Biomedical printing technology describes an interdisciplinary field of research at the interface between engineering sciences, biology and medicine. The flexible combination and gentle processing of different technical and biological materials using functional (2D) and multidimensional (3D/4D/xD) printing processes is the central research topic. The aim of the work is to research and develop mechanisms, processes and demonstrators that can make a contribution to regenerative/personalized medicine, to increasing the quality of life in an aging society and to the biologization of technology (Green Deal).

Video: BioMedical Printing Technology

From a technological point of view, a comprehensively equipped printer park is available, which includes devices, equipment and systems for functional and multidimensional printing. The infrastructure includes laboratory-scale facilities for basic research as well as pre-industrial production machinery for the highly scalable production of samples.

Functional (2D) printing is based on the planar application of materials with special electrical or biochemical properties. It is used, for example, to produce flexible electronics or biosensors. In multidimensional printing (e.g. 3D printing), materials such as polymers or metals are applied layer by layer according to a virtual model to create a three-dimensional object. This process is used in biomedical printing technology to produce prostheses, orthoses and surgical tools. 3D bioprinting is a special form of 3D printing that uses hydrogels loaded with living cells. The printed structures are subsequently cultivated in bioreactors to mature into biofunctional tissue. The resulting tissues can either be used as in vitro models for drug and toxicity studies or, in the future, as tissue implants to restore and enhance the function of damaged organs.

The focus of basic scientific research is the modeling and experimental investigation of different mechanisms and phenomena for the transport of biomaterials and their interaction with living cells. A particular challenge arises from the parallel printing of multifunctional material composites with different physical, chemical and biological properties. In addition, the investigation of rheological mechanisms and the fluid-mechanical interaction of living cells, viscoelastic materials and fluids during printing processing as well as during static and dynamic culture in bioreactors or microfluidic chips is an important research aspect.

From an application-oriented point of view, the research field is based on four pillars: in vitro tissue models, biosensor technology / point-of-care diagnostics, surgical implants / prostheses / tools and bio-printed tissue replacement. The synergetic overlapping of the described technologies, basic research and fields of application results in three guiding themes that function as lighthouse projects and outline the long-term research vision.

  • The key topic Intelligent Prostheses combines 3D-printed prostheses with electro- and biochemical sensor technology.
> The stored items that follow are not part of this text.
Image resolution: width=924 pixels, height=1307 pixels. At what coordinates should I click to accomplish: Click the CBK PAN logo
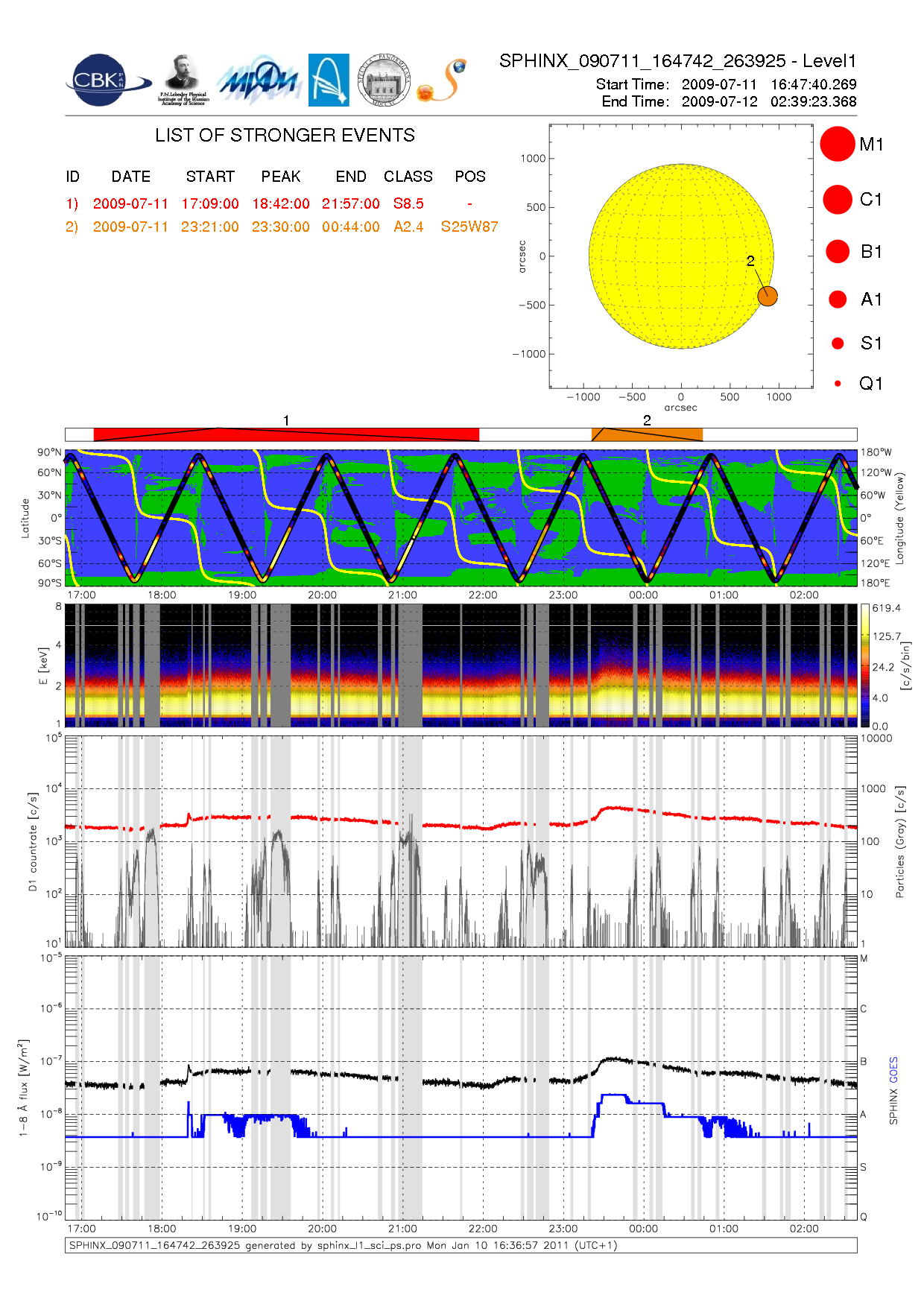(105, 80)
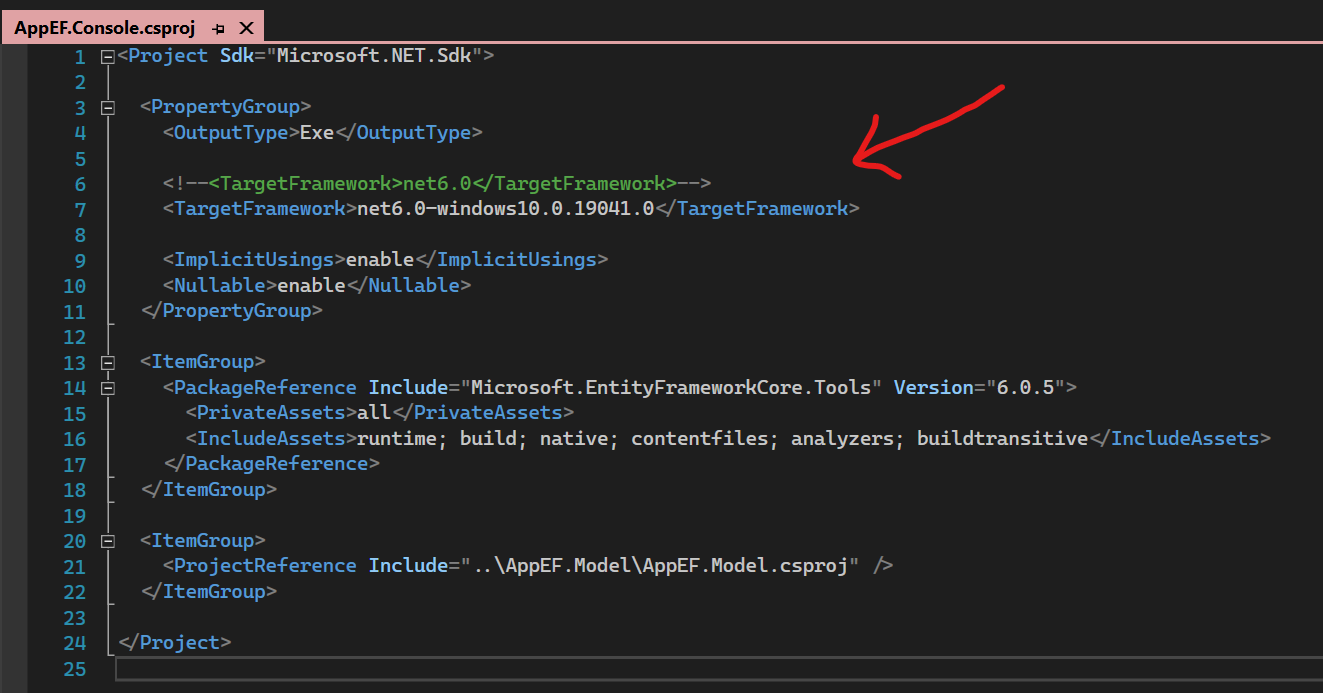
Task: Click the Exe OutputType value
Action: click(x=316, y=132)
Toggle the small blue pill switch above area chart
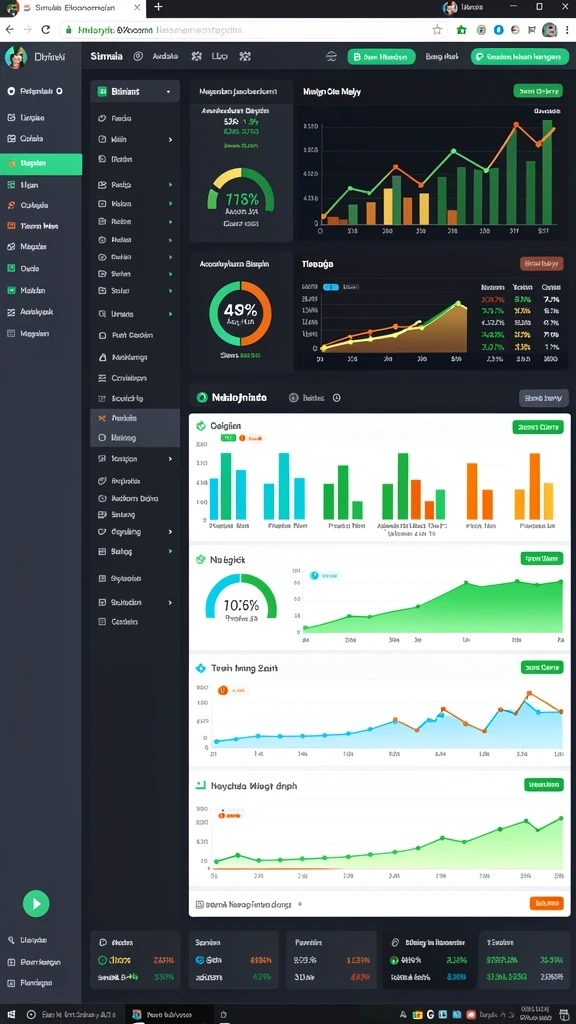 tap(331, 287)
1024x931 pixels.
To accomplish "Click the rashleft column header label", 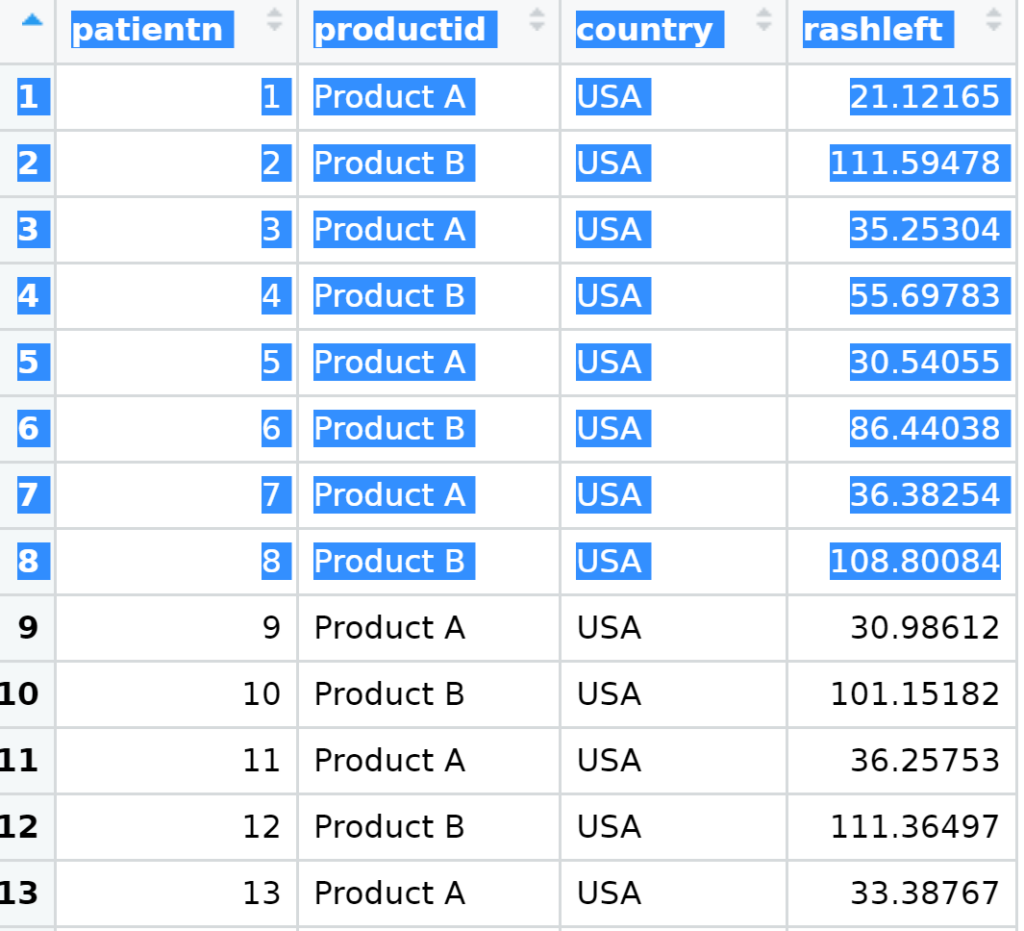I will point(873,30).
The sensor technology is intended to enable online monitoring of prosthesis function and its mechanobiological stress (overloading, infections, etc.) after implantation.
  • Bioprinted tissues (e.g. bone or blood vessels) often lack mechanical stability, which endangers their use as implants. The key topic of Biohybrid Implants addresses this weakness. Through the targeted integration of 3D-printed reinforcing elements, tissue implants suitable for implantation are to be researched.
  • The key topic Organs-on-a-Chip comprises the connection of electrical and biochemical sensors and actuators with 3D bio-printed tissue models on microfluidic chips. The goal is to generate tissue models whose function can be controlled and measured online.